- AJAX inline editing of content in Midgard
- Developer: The Midgard Community
- Stable release: 12.09.1 / September 26, 2012
- Operating system: Linux, Unix and Mac OS X
- Type: Content Management Framework
- License: LGPL
- Website: www.midgard-project.org

= Midgard (software) =

Persistent storage software

Midgard is an open source persistent storage framework. It provides an object-oriented and replicated environment for building data-intensive applications.

Midgard also ships with MidCOM content management system (CMS) built on the Midgard framework. MidCOM's features include web-based authoring WYSIWYG interfaces and a component interface for installing additional web functionalities, including wikis and blogs.

Midgard is built on the GNOME stack of libraries like GLib and libgda, and has language bindings for C, Python, Objective-C and PHP. Communications between applications written in the different languages happen over D-Bus. The CMS functionalities run on the LAMP (Linux, Apache, MySQL and PHP) platform. Midgard can also be used with PHPCR, the PHP implementation of the Java Content Repository standard. In early 2000s (decade) there was also a pure-PHP implementation of the Midgard API called Midgard Lite that has since been re-implemented as the midgard-portable project.

The project follows the synchronized, 6 month release cycle that is implemented by several major open source projects like Ubuntu and GNOME. Because of this, the version numbering reflects the year and month of a release. The version 8.09 Ragnaroek has been designated as a "Long Term Support" release.

Especially the templating and page composition features of Midgard have received praise, earning honorary mentions in several CMS Watch surveys. It also got score of 42 out of 45 in the Celebrity CMS Deathmatch of 2009

==Etymology==

The name Midgard comes from Nordic mythology, meaning Middle earth, the world of humans. Most of the Midgard developer community comes from the Baltic region, and the project has been referred by CMS Watch as the Hanseatic League of Content Management.

==History==

Midgard Project was started in early 1998 by Jukka Zitting and Henri Bergius for a Finnish historical reenactment organization —Harmaasudet— as a system for them to publish their material online.

Since the organization didn't have resources to maintain a large development project by itself, the open source model was chosen for creating a community of contributors to the system. The version 1.0 of Midgard was released to the public on May 8, 1999. It attracted a steady stream of users, and the development project flourished despite quite primitive early user interfaces.

Commercial services for the platform started to appear in early 2000. One of the first adopters was Envida, a Dutch company that realized the potential of Midgard for Web hosting purposes. First proprietary application for the platform was Hong Kong Linux Center (HKLC) Nadmin Studio content management system.

In early 2000s (decade), Midgard developers participated actively in OSCOM, the collaborative organization for open source content management systems. This included development of shared content editing clients like Twingle and tutorials in various conferences. Midgard also featured in F.U.D., the Wyona Pictures documentary about OSCOM.

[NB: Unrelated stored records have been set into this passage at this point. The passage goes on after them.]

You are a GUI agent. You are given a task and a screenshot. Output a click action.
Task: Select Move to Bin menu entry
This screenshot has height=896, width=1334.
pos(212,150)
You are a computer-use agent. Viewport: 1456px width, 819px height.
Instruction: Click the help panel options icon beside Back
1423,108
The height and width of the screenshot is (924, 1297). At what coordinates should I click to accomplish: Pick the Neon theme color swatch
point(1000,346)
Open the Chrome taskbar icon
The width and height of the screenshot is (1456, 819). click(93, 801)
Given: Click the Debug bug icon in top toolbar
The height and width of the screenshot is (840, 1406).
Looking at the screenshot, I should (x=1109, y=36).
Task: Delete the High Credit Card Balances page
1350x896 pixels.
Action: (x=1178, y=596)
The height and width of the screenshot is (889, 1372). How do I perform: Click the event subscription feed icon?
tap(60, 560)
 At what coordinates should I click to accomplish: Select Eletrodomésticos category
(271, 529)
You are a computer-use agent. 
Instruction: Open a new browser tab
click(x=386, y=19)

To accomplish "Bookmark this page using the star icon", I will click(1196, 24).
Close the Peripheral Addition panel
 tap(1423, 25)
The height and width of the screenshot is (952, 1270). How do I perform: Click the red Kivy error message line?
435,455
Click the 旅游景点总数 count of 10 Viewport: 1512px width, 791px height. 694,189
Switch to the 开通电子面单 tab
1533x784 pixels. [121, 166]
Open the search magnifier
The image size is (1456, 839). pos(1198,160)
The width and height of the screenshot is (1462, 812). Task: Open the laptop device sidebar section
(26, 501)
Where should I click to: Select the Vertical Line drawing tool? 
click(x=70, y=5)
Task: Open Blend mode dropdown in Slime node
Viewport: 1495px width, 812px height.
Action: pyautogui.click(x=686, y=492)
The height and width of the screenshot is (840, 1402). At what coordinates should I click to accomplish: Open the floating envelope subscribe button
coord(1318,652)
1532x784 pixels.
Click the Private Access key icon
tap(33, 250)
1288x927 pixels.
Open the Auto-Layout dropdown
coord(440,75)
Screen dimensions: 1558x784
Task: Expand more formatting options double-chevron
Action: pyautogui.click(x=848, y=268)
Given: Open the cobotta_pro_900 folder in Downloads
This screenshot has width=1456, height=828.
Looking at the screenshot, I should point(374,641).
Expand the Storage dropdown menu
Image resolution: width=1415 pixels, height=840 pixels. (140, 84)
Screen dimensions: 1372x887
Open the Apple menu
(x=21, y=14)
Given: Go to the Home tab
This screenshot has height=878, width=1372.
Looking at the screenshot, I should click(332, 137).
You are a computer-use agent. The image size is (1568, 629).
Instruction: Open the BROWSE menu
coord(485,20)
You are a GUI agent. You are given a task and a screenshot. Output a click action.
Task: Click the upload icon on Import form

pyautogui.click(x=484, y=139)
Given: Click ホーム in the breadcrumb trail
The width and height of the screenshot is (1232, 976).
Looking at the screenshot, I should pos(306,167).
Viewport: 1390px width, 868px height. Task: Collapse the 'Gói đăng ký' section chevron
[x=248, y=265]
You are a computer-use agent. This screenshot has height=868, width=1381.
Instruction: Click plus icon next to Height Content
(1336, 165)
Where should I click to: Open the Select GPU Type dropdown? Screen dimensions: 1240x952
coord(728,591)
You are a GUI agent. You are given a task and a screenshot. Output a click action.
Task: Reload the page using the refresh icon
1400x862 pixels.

First application not connected with content management was Nemein.Net,
a Professional Services Automation application released in 2002 by Nemein, a Finnish Midgard company. In May 2004 the Nemein.Net suite was renamed to OpenPSA and released under Open Source licensing.

By 2009, some social web services, like Qaiku have also adopted Midgard as their content management platform. It also runs in organizations like Helsinki University of Technology and Maemo. e-commerce implementations with Midgard include the Movie-TV online video rental service. It has been used by New Zealand government for running the country's eGovernment portal.

Midgard has seen some non-Web use also, including providing synchronization with the Tomboy note-taking application for Linux desktop.

In addition to regular content management, Midgard is seeing use in special web application scenarios like Lufthansa's system for managing global marketing budgets and HP's client documentation system.

The Midgard content repository library entered the Debian distribution in November 2010. Some parts of the history of Midgard are recounted in the book Open Advice.

==Licensing==

The Midgard core libraries and the MidCOM CMS are distributed under the GNU Lesser General Public License (LGPL), a license which permits the software to be freely used so long as it is dynamically linked or the user can relink it to new versions of the libraries. This is the same license used by the GNU C Library. This licensing scheme qualifies Midgard as free software developed with an open source model.

Official documentation is licensed under the Creative Commons Attribution-ShareAlike License which supports the free usage principles defined by the GPL for code.

Applications developed using the Midgard application programming interfaces (API) can be copyrighted and licensed under any terms by their authors, enabling creation of commercial products and services based on the platform.